Australia suspends extradition treaty with Hong Kong, offers extended visas and citizenship

In view of the recent National Security Law passed by China in Hong Kong, Australia has suspended its extradition treaty with Hong Kong. “China’s new security legislation for Hong Kong constitutes a fundamental change in our circumstances with respect to our extradition agreement with Hong Kong”, said Australian Prime Minister Scott Morrison.

The prime minister has also ordered for updating the travel advisory for Hong Kong. He warned the citizens to be cautious and prevent any possibility which could lead to their detention under the “vague” Chinese law.

Apart from that, Morrison also announced the extension of visas for Hong Kong nationals, especially students currently studying and living in Australia. The extension could be granted for five years after which people can apply for a permanent residency to stay in the country. 

Along with these measures, the Australian government is also urging international financial services, consulting and media businesses to relocate their offices to Australia. These companies have been offered incentives and visa packages to relocate their staff. 

The Chinese embassy in Australia made a statement asking Australia to stop “meddling”. “It will lead to nothing but lifting a rock only to hit its own feet”, it added.
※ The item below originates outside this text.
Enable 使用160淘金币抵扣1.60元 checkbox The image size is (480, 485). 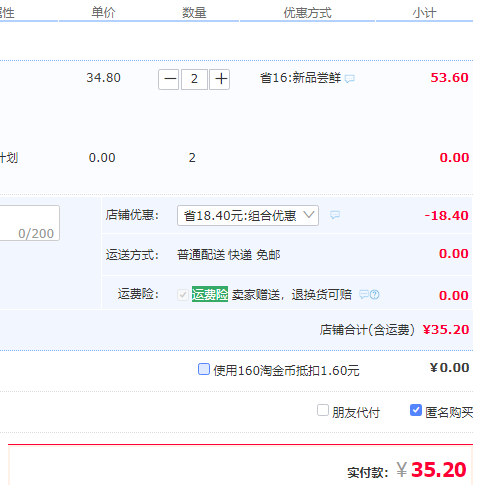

With this announcement, Australia becomes the third country after Canada and the UK to help the Hong Kong nationals. Canada is also on the verge of suspending its extradition treaty with Hong Kong and promised to boost immigration from the country. The United Kingdom has offered citizenship to the Hong Kong nations in the view of this situation.

Towards the end of June, The People’s Republic of China passed the National Security Law in Hong Kong. This law focused on extending the clutches of the Chinese draconian legal system to get a hold on Hong Kong. From establishment of a Chinese security office in Hong Kong to labeling vandalism as terrorism, the law promises a severe impact on the freedom of all sorts for the citizens of Hong Kong.